Fitting mindfulness into a busy schedule

Some days, life and even ourselves don’t always make it easy to take time out for a period of meditation and mindfulness. We are working 40 plus hours a week, in school full-time, studying, busy with families, appointments, and other activities. So, when you have multiple different things going on and pop up in your life, practicing mindfulness tends to get overlooked and put on the back burner. But it doesn’t have to stay that way.

When you get to the core of it, mindfulness is where you are aware of the world around you and can focus and observe the moment. You use your senses, energy, and focus when engaging in activities. Mindfulness has been shown to have multiple benefits, including better sleep, less anxiety, and improvement in moods.
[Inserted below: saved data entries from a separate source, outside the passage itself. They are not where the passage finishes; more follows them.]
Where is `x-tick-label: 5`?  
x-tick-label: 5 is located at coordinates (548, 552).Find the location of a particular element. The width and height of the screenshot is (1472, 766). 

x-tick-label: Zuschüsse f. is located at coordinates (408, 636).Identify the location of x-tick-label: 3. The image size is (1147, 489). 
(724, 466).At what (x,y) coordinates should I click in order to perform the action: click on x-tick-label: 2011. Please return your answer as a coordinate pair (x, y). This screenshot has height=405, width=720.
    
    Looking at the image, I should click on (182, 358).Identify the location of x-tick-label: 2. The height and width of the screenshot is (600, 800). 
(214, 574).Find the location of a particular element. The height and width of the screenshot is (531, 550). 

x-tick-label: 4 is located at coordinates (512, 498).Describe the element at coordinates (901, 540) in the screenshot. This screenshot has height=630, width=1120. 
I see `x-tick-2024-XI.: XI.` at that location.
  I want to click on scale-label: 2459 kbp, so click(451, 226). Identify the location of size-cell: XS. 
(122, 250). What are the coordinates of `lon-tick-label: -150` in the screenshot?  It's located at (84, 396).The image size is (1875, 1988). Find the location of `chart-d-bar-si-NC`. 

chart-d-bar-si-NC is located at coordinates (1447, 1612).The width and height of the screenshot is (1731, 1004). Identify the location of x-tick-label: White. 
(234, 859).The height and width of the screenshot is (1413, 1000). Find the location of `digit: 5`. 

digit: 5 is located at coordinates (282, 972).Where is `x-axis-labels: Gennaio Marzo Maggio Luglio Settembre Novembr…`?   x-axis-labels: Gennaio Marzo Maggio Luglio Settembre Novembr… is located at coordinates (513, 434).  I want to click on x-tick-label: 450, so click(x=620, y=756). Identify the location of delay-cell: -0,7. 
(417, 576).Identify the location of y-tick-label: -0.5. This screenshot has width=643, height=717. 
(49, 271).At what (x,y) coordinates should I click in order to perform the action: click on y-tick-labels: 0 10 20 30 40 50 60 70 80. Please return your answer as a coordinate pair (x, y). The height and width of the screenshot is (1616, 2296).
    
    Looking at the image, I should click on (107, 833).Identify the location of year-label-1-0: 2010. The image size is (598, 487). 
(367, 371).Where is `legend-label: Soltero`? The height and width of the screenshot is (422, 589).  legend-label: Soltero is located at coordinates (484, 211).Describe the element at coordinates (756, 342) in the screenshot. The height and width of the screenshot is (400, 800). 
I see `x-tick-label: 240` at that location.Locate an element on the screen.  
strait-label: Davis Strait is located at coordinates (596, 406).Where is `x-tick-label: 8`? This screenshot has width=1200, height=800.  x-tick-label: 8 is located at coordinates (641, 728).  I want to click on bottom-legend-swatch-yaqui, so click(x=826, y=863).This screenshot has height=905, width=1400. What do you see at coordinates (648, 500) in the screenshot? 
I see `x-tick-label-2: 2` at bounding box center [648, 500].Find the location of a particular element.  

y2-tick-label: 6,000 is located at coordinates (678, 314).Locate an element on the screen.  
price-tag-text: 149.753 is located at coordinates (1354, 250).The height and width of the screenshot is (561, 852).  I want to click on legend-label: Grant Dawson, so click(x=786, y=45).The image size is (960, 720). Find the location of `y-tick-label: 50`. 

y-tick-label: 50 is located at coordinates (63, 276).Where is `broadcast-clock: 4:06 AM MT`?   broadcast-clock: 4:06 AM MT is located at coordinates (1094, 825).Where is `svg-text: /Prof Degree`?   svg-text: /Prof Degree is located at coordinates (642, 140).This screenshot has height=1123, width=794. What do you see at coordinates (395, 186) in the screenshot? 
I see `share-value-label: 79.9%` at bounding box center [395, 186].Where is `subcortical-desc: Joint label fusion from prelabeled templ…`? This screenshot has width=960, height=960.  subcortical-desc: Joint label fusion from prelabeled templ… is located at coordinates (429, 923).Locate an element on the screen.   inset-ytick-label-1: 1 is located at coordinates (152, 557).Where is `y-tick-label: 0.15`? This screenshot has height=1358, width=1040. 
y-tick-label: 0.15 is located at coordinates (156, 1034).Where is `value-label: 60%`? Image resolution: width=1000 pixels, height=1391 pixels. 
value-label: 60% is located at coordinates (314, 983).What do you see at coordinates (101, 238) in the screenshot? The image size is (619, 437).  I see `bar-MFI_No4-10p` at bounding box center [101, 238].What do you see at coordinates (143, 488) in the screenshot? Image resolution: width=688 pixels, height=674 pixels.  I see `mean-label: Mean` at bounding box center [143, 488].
There are some things you can do to increase mindfulness throughout your busy day.

Refocus scattered thoughts:

To stop thinking of everything you have to do, what is waiting, and anything that is overwhelming and clouding your mind. Refocus your thoughts and think about what you have to be grateful for, or a goal that you are working towards.

Eat balanced meals:

Eating a lot of sugary and fatty foods can affect our emotions, health, and energy. Eating healthier and balanced meals from the food groups can improve energy and alertness. When you are having your lunch break or a snack, do not do any work, sit or stand there and enjoy the meal and break taking at the moment.

Commuting to work:

If you take the bus or walk, there are plenty of things you can do during the commute to focus and re-center before you start your busy day. You can read a book, listen to a podcast, music, and practice mindful breathing.

Driving to work:

While focusing on your driving to work, you can listen to music, podcasts, or an audiobook. When you come to stop lights, you can do your mindful breathing while waiting for the light to turn green.

Pause before you sleep:

When you are sitting on your bed with your feet are still planted on the floor, take 5 minutes to focus on your breathing and letting your busy mind/thoughts dissolve before you turn in for the night.